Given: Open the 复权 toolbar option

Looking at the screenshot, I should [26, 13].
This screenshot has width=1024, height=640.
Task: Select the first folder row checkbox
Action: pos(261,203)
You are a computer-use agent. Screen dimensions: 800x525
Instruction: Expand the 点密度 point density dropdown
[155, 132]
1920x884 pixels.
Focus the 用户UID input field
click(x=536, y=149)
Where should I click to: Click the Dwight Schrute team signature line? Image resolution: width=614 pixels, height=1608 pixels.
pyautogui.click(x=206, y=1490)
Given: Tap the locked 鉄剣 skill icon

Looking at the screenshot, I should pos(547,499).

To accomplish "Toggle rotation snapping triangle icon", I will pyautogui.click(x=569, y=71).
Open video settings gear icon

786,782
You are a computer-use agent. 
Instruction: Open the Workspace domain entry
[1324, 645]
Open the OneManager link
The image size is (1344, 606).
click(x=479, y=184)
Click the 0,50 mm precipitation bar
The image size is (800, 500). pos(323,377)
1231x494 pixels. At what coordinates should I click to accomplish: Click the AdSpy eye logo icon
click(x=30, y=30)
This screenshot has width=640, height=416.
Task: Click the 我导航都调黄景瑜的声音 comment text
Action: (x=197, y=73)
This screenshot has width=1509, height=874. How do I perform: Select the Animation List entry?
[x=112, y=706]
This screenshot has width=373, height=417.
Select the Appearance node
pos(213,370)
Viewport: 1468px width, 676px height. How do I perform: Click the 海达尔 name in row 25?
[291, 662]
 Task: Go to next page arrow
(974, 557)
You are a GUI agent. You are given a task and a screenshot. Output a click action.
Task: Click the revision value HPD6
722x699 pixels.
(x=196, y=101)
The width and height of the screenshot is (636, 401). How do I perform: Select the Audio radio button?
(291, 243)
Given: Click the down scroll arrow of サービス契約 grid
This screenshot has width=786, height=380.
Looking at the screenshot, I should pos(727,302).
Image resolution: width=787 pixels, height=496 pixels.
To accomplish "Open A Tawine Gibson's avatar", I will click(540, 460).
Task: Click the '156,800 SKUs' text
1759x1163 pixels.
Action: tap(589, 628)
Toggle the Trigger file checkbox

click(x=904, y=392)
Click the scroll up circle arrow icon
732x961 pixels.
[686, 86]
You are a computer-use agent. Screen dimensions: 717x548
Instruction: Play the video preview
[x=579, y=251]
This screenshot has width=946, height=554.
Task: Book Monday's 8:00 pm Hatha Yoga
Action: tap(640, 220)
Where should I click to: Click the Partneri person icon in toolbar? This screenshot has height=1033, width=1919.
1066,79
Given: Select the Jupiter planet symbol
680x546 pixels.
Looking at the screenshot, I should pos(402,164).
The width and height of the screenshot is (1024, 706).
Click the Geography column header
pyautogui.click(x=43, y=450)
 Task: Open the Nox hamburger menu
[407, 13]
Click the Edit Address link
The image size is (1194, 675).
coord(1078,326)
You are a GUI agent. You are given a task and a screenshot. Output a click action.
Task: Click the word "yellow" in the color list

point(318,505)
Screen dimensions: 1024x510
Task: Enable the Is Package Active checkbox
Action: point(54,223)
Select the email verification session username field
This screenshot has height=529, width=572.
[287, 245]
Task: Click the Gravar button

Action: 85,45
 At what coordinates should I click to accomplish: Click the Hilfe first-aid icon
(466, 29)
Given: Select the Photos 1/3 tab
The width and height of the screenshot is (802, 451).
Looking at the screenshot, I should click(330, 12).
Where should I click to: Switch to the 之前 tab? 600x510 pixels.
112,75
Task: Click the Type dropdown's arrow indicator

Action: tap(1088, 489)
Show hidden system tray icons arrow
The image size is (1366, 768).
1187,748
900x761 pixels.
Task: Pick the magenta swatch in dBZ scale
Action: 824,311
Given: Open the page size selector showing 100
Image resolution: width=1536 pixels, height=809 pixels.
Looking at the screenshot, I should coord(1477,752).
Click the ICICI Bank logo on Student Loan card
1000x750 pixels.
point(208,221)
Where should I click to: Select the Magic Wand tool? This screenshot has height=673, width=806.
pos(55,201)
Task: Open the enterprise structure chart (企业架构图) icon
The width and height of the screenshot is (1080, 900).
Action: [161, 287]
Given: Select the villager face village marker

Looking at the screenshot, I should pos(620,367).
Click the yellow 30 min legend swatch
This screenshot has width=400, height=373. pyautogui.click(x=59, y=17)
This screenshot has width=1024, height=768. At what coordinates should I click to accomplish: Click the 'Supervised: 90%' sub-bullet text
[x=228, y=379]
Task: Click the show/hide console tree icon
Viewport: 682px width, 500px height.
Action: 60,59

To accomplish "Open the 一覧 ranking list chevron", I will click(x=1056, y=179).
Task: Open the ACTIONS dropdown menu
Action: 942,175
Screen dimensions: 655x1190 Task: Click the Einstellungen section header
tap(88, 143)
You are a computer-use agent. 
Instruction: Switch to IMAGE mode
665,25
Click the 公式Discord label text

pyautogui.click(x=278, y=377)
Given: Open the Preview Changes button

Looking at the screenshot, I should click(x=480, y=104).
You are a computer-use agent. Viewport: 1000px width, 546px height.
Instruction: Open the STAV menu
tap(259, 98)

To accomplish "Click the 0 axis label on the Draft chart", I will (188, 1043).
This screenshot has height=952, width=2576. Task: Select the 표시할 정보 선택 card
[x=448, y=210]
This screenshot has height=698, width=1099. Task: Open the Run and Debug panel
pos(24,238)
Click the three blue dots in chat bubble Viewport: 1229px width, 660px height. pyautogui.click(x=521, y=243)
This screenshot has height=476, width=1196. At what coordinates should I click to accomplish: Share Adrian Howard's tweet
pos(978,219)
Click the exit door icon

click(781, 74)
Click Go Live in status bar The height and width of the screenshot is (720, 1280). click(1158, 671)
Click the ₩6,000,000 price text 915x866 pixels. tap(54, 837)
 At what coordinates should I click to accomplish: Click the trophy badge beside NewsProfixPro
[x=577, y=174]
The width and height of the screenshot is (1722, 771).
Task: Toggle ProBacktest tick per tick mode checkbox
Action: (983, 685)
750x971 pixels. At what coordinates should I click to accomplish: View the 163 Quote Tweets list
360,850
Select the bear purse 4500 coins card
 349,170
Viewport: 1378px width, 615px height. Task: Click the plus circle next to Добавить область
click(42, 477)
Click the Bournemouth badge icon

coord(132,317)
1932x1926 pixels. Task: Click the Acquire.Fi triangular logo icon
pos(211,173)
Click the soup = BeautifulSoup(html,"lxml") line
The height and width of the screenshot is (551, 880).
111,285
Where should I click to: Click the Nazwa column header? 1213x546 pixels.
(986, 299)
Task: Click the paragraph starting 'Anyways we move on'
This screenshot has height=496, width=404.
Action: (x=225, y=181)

WHAT IS BEING ASKED:
Keeping every word and mark as it is, print the entries above.

FINAL ANSWER:
Given: Open the 复权 toolbar option

Looking at the screenshot, I should [26, 13].
This screenshot has width=1024, height=640.
Task: Select the first folder row checkbox
Action: pos(261,203)
You are a computer-use agent. Screen dimensions: 800x525
Instruction: Expand the 点密度 point density dropdown
[155, 132]
1920x884 pixels.
Focus the 用户UID input field
click(x=536, y=149)
Where should I click to: Click the Dwight Schrute team signature line? Image resolution: width=614 pixels, height=1608 pixels.
pyautogui.click(x=206, y=1490)
Given: Tap the locked 鉄剣 skill icon

Looking at the screenshot, I should pos(547,499).

To accomplish "Toggle rotation snapping triangle icon", I will pyautogui.click(x=569, y=71).
Open video settings gear icon

786,782
You are a computer-use agent. 
Instruction: Open the Workspace domain entry
[1324, 645]
Open the OneManager link
The image size is (1344, 606).
click(x=479, y=184)
Click the 0,50 mm precipitation bar
The image size is (800, 500). pos(323,377)
1231x494 pixels. At what coordinates should I click to accomplish: Click the AdSpy eye logo icon
click(x=30, y=30)
This screenshot has width=640, height=416.
Task: Click the 我导航都调黄景瑜的声音 comment text
Action: (x=197, y=73)
This screenshot has width=1509, height=874. How do I perform: Select the Animation List entry?
[x=112, y=706]
This screenshot has width=373, height=417.
Select the Appearance node
pos(213,370)
Viewport: 1468px width, 676px height. How do I perform: Click the 海达尔 name in row 25?
[291, 662]
 Task: Go to next page arrow
(974, 557)
You are a GUI agent. You are given a task and a screenshot. Output a click action.
Task: Click the revision value HPD6
722x699 pixels.
(x=196, y=101)
The width and height of the screenshot is (636, 401). How do I perform: Select the Audio radio button?
(291, 243)
Given: Click the down scroll arrow of サービス契約 grid
This screenshot has width=786, height=380.
Looking at the screenshot, I should pos(727,302).
Image resolution: width=787 pixels, height=496 pixels.
To accomplish "Open A Tawine Gibson's avatar", I will click(540, 460).
Task: Click the '156,800 SKUs' text
1759x1163 pixels.
Action: tap(589, 628)
Toggle the Trigger file checkbox

click(x=904, y=392)
Click the scroll up circle arrow icon
732x961 pixels.
[686, 86]
You are a computer-use agent. Screen dimensions: 717x548
Instruction: Play the video preview
[x=579, y=251]
This screenshot has width=946, height=554.
Task: Book Monday's 8:00 pm Hatha Yoga
Action: tap(640, 220)
Where should I click to: Click the Partneri person icon in toolbar? This screenshot has height=1033, width=1919.
1066,79
Given: Select the Jupiter planet symbol
680x546 pixels.
Looking at the screenshot, I should pos(402,164).
The width and height of the screenshot is (1024, 706).
Click the Geography column header
pyautogui.click(x=43, y=450)
 Task: Open the Nox hamburger menu
[407, 13]
Click the Edit Address link
The image size is (1194, 675).
coord(1078,326)
You are a GUI agent. You are given a task and a screenshot. Output a click action.
Task: Click the word "yellow" in the color list

point(318,505)
Screen dimensions: 1024x510
Task: Enable the Is Package Active checkbox
Action: point(54,223)
Select the email verification session username field
This screenshot has height=529, width=572.
[287, 245]
Task: Click the Gravar button

Action: 85,45
 At what coordinates should I click to accomplish: Click the Hilfe first-aid icon
(466, 29)
Given: Select the Photos 1/3 tab
The width and height of the screenshot is (802, 451).
Looking at the screenshot, I should click(330, 12).
Where should I click to: Switch to the 之前 tab? 600x510 pixels.
112,75
Task: Click the Type dropdown's arrow indicator

Action: tap(1088, 489)
Show hidden system tray icons arrow
The image size is (1366, 768).
1187,748
900x761 pixels.
Task: Pick the magenta swatch in dBZ scale
Action: 824,311
Given: Open the page size selector showing 100
Image resolution: width=1536 pixels, height=809 pixels.
Looking at the screenshot, I should coord(1477,752).
Click the ICICI Bank logo on Student Loan card
1000x750 pixels.
point(208,221)
Where should I click to: Select the Magic Wand tool? This screenshot has height=673, width=806.
pos(55,201)
Task: Open the enterprise structure chart (企业架构图) icon
The width and height of the screenshot is (1080, 900).
Action: [161, 287]
Given: Select the villager face village marker

Looking at the screenshot, I should pos(620,367).
Click the yellow 30 min legend swatch
This screenshot has width=400, height=373. pyautogui.click(x=59, y=17)
This screenshot has width=1024, height=768. At what coordinates should I click to accomplish: Click the 'Supervised: 90%' sub-bullet text
[x=228, y=379]
Task: Click the show/hide console tree icon
Viewport: 682px width, 500px height.
Action: 60,59

To accomplish "Open the 一覧 ranking list chevron", I will click(x=1056, y=179).
Task: Open the ACTIONS dropdown menu
Action: 942,175
Screen dimensions: 655x1190 Task: Click the Einstellungen section header
tap(88, 143)
You are a computer-use agent. 
Instruction: Switch to IMAGE mode
665,25
Click the 公式Discord label text

pyautogui.click(x=278, y=377)
Given: Open the Preview Changes button

Looking at the screenshot, I should click(x=480, y=104).
You are a computer-use agent. Viewport: 1000px width, 546px height.
Instruction: Open the STAV menu
tap(259, 98)

To accomplish "Click the 0 axis label on the Draft chart", I will (188, 1043).
This screenshot has height=952, width=2576. Task: Select the 표시할 정보 선택 card
[x=448, y=210]
This screenshot has height=698, width=1099. Task: Open the Run and Debug panel
pos(24,238)
Click the three blue dots in chat bubble Viewport: 1229px width, 660px height. pyautogui.click(x=521, y=243)
This screenshot has height=476, width=1196. At what coordinates should I click to accomplish: Share Adrian Howard's tweet
pos(978,219)
Click the exit door icon

click(781, 74)
Click Go Live in status bar The height and width of the screenshot is (720, 1280). click(1158, 671)
Click the ₩6,000,000 price text 915x866 pixels. tap(54, 837)
 At what coordinates should I click to accomplish: Click the trophy badge beside NewsProfixPro
[x=577, y=174]
The width and height of the screenshot is (1722, 771).
Task: Toggle ProBacktest tick per tick mode checkbox
Action: (983, 685)
750x971 pixels. At what coordinates should I click to accomplish: View the 163 Quote Tweets list
360,850
Select the bear purse 4500 coins card
 349,170
Viewport: 1378px width, 615px height. Task: Click the plus circle next to Добавить область
click(42, 477)
Click the Bournemouth badge icon

coord(132,317)
1932x1926 pixels. Task: Click the Acquire.Fi triangular logo icon
pos(211,173)
Click the soup = BeautifulSoup(html,"lxml") line
The height and width of the screenshot is (551, 880).
111,285
Where should I click to: Click the Nazwa column header? 1213x546 pixels.
(986, 299)
Task: Click the paragraph starting 'Anyways we move on'
This screenshot has height=496, width=404.
Action: (x=225, y=181)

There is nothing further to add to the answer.